Chapel Hill, NC – Researchers at the Dean Smith Center for Interspecies Cooperation have released a report that should be required reading for every dog owner. Their preliminary findings suggest that the thin plastic bags that many owners use for cleaning up after their dogs transmit some of what they’re expected to contain.

“We ran a series of initial tests at the request of a public health department,” said Prof. Herb Eagle, “and observed right away that the two main bacterial contaminants — around the lab, we were joking around and called them ‘poop’ons — can’t pass through the plastic barrier. One kind, the white poopons, cause more of a smell than the black ones, but both black and white have a gross molecular structure that will stay inside all standard plastic containers.”

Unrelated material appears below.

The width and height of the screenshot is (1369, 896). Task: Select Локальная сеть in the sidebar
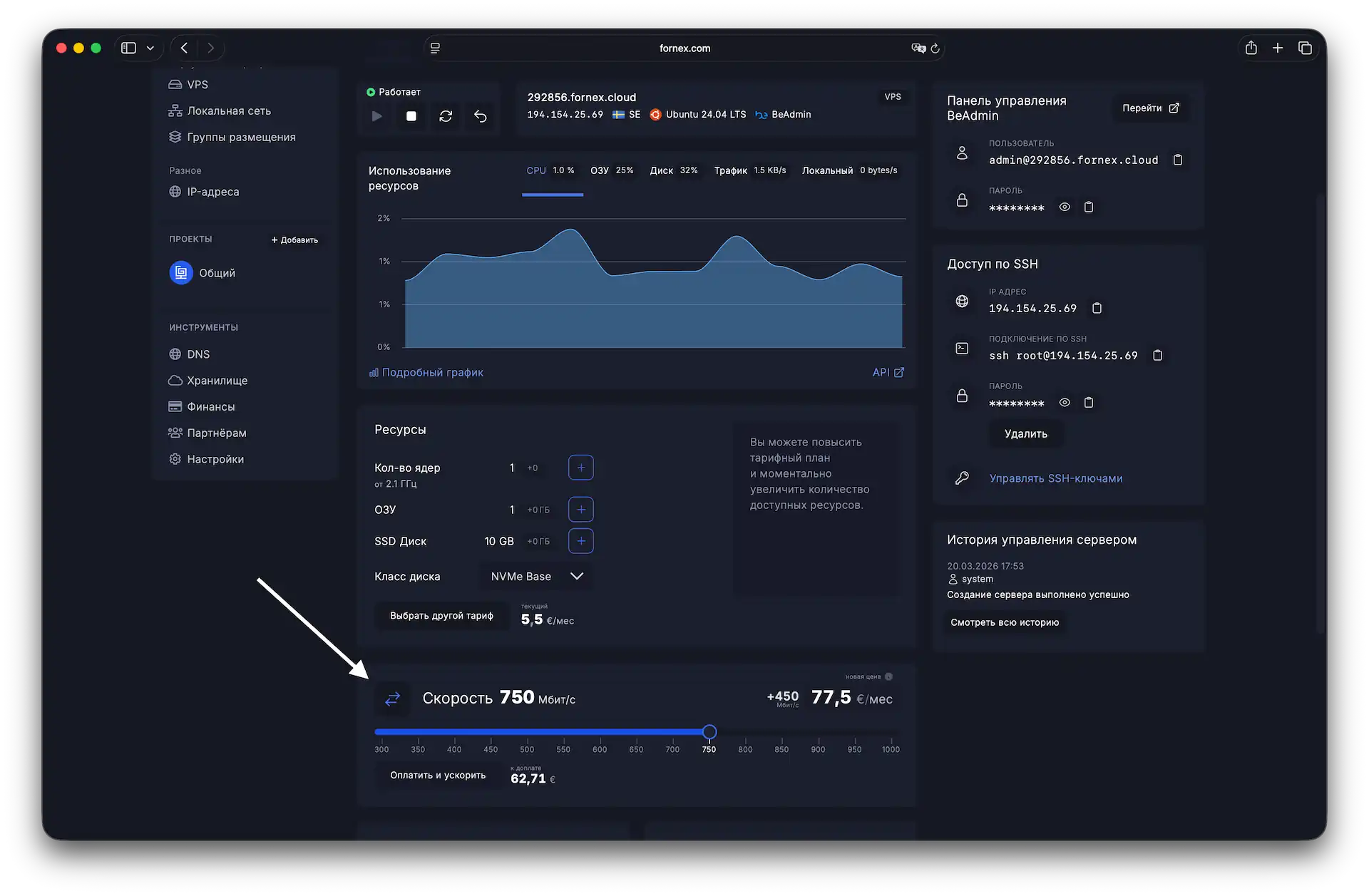pos(229,110)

Prof. Eagle went on to say that one afternoon they noticed that bags that were supposed to be tied off and sealed were nonetheless emitting an unpleasant odor. Further analysis revealed that among the samples in the test, not only were there the expected black poopons and white poopons, but a third and rarer bacterium with some characteristics of each. This third sort of contaminant has a tighter structure that enables it to pass through the thinner plastic bags that some dog owners use — the bag that protects the Sunday New York Times, for instance, or fresh produce bags, especially the semi-porous green bags often used at up-market organic grocers.

“We called this third kind of contaminant the ‘grey poopons,’ ” explained Prof. Eagle.

Officials at the Smith Center expressed appreciation for the importance of the discovery and advised dog owners to stick with heavy-gauge plastic refuse-removal conveyances. They referred inquiries about the formal name of the newly-found hazard to Prof. Eagle, who admitted that “no one wants it named after them.” For the time being, it will presumably be identified with the research center that first isolated it.